SOURCE RECORDS:
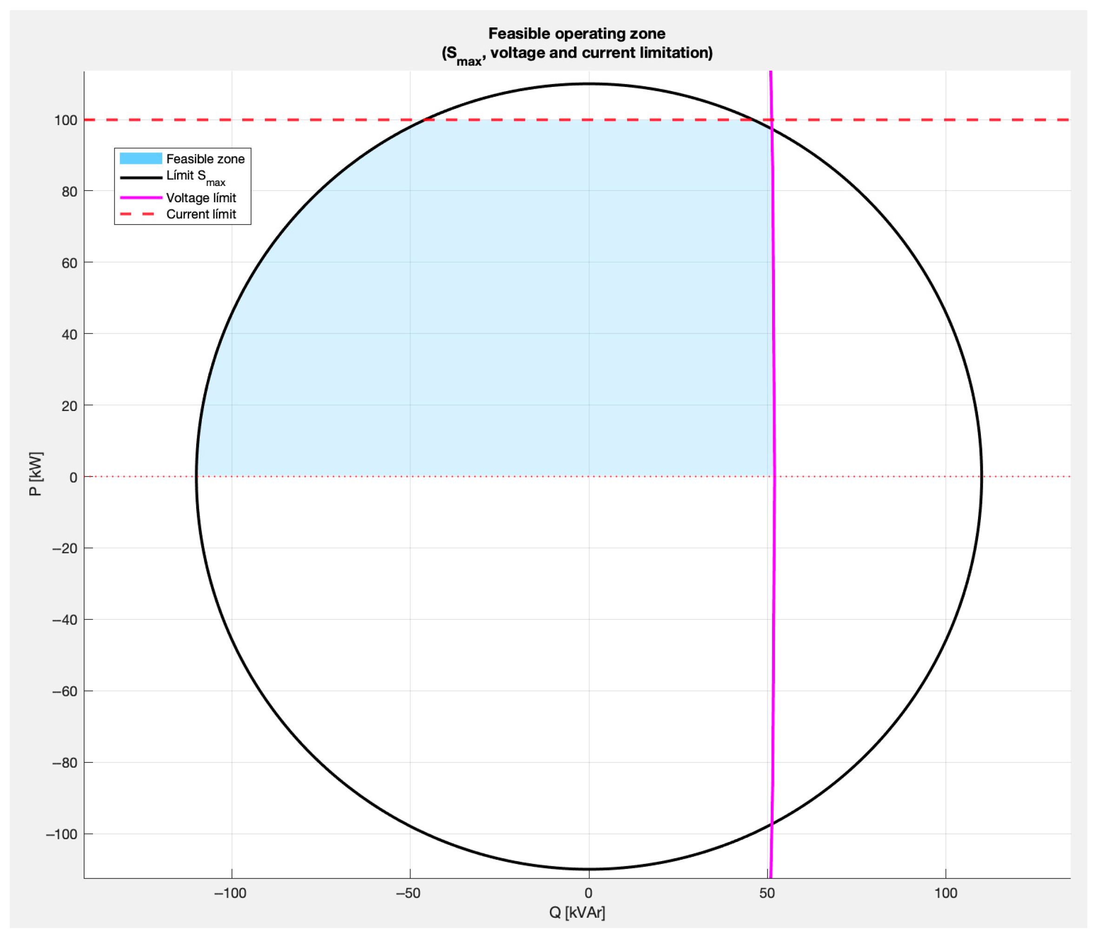Select the 'Límit Smax' legend label
1098x935 pixels.
coord(195,177)
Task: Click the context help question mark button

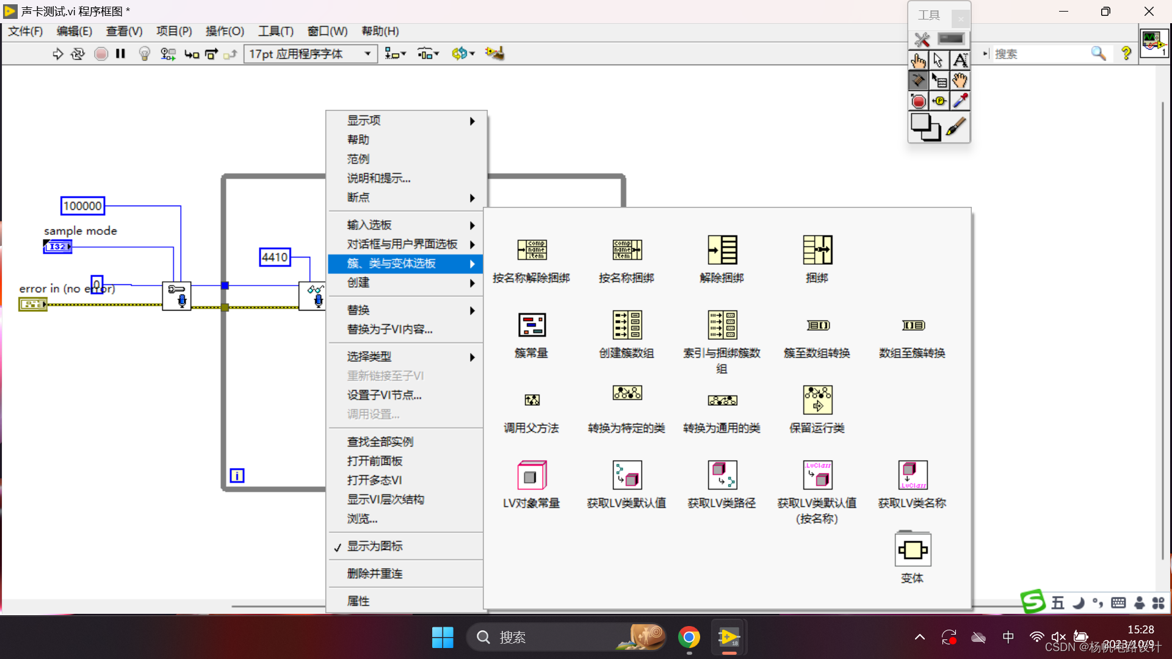Action: pyautogui.click(x=1126, y=54)
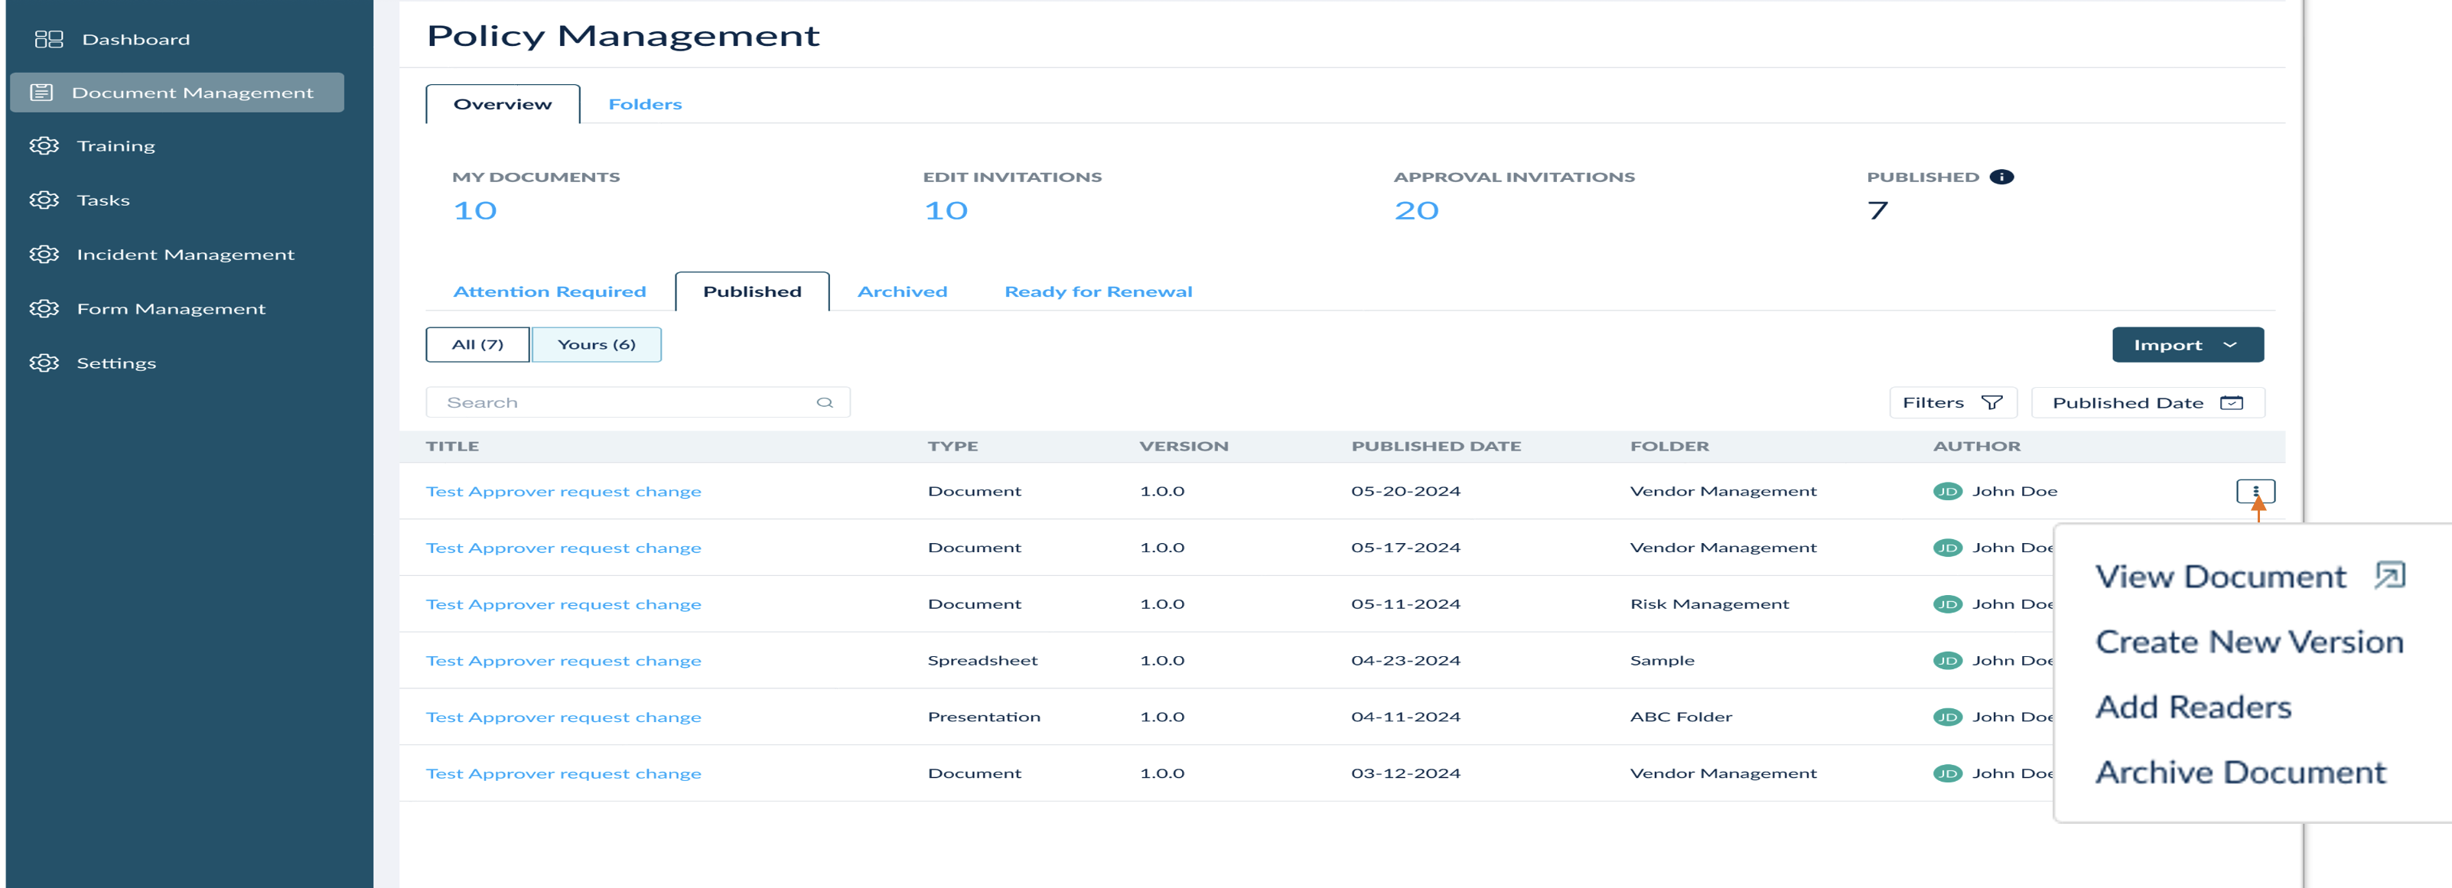2452x888 pixels.
Task: Open the Spreadsheet row document title link
Action: click(x=563, y=661)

EXERCISE DETAILS: Please restate word for word each line from the one containing "Task: Click the" to the end of the data above, without the pictures.

TASK RESULT:
Task: Click the context help question mark button

Action: pyautogui.click(x=1126, y=54)
2452x888 pixels.
Task: Open the Spreadsheet row document title link
Action: click(x=563, y=661)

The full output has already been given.